Published online Mar 16, 2021. doi: 10.12998/wjcc.v9.i8.2001
Peer-review started: November 26, 2020
First decision: December 24, 2020
Revised: January 2, 2021
Accepted: January 21, 2021
Article in press: January 21, 2021
Published online: March 16, 2021
Processing time: 100 Days and 3.2 Hours
To report the possible reasons for needle perforation and complications related to perforation, as well as the clinical management of subretinal hemorrhage (SRH) during retrobulbar injection.
A 65-year-old female was scheduled to undergo pars plana vitrectomy (PPV) in her left eye for rhegmatogenous retinal detachment (RRD). During retrobulbar anesthesia, needle perforation of the globe occurred. Massive SRH in the inferotemporal quadrant together with vitreous hemorrhage were observed. The patient underwent PPV combined with retinotomy for removal of the massive SRH. After earlier surgical intervention, successful reattachment of the retina was achieved.
Inadvertent globe penetration during retrobulbar anesthesia is associated with a poor prognosis and may result in blindness. Timely detection and earlier intervention may be beneficial.

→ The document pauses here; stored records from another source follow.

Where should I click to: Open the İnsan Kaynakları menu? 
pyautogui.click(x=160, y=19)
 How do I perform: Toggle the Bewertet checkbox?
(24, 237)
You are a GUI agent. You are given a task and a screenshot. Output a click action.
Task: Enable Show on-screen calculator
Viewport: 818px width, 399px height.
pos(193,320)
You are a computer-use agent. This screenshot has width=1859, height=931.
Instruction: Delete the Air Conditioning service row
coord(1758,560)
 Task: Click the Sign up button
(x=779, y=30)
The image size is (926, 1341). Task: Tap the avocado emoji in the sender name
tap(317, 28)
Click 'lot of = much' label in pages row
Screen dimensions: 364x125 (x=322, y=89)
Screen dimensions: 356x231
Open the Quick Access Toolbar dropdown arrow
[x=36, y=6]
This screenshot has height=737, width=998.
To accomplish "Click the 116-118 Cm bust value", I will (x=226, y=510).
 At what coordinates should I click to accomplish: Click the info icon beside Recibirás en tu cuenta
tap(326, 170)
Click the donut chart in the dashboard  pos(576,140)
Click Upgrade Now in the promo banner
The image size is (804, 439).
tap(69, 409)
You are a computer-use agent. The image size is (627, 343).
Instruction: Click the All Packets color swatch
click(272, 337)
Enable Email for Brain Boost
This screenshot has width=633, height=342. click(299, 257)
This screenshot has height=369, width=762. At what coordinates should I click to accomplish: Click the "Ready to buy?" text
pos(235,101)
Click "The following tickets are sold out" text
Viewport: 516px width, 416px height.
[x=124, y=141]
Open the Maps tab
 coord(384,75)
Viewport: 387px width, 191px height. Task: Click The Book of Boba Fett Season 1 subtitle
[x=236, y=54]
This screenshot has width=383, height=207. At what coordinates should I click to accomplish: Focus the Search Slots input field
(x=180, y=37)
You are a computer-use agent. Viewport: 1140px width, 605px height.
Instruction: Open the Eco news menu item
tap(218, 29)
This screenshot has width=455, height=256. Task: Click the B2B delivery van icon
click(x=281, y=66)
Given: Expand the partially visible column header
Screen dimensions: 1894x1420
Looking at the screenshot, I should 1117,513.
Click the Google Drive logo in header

Core Tip: Inadvertent globe penetration during retrobulbar anesthesia is an uncommon and serious complication. We present a case of needle perforation of the globe during retrobulbar injection. We discuss the results of our literature search for evidence related to reasons for needle perforation and complications related to perforation, as well as the clinical management of subretinal hemorrhage, in an effort to encourage ophthalmologists to pay more attention to this sight-threatening complication. If iatrogenic perforations occur, timely detection and earlier intervention may be beneficial for prognosis.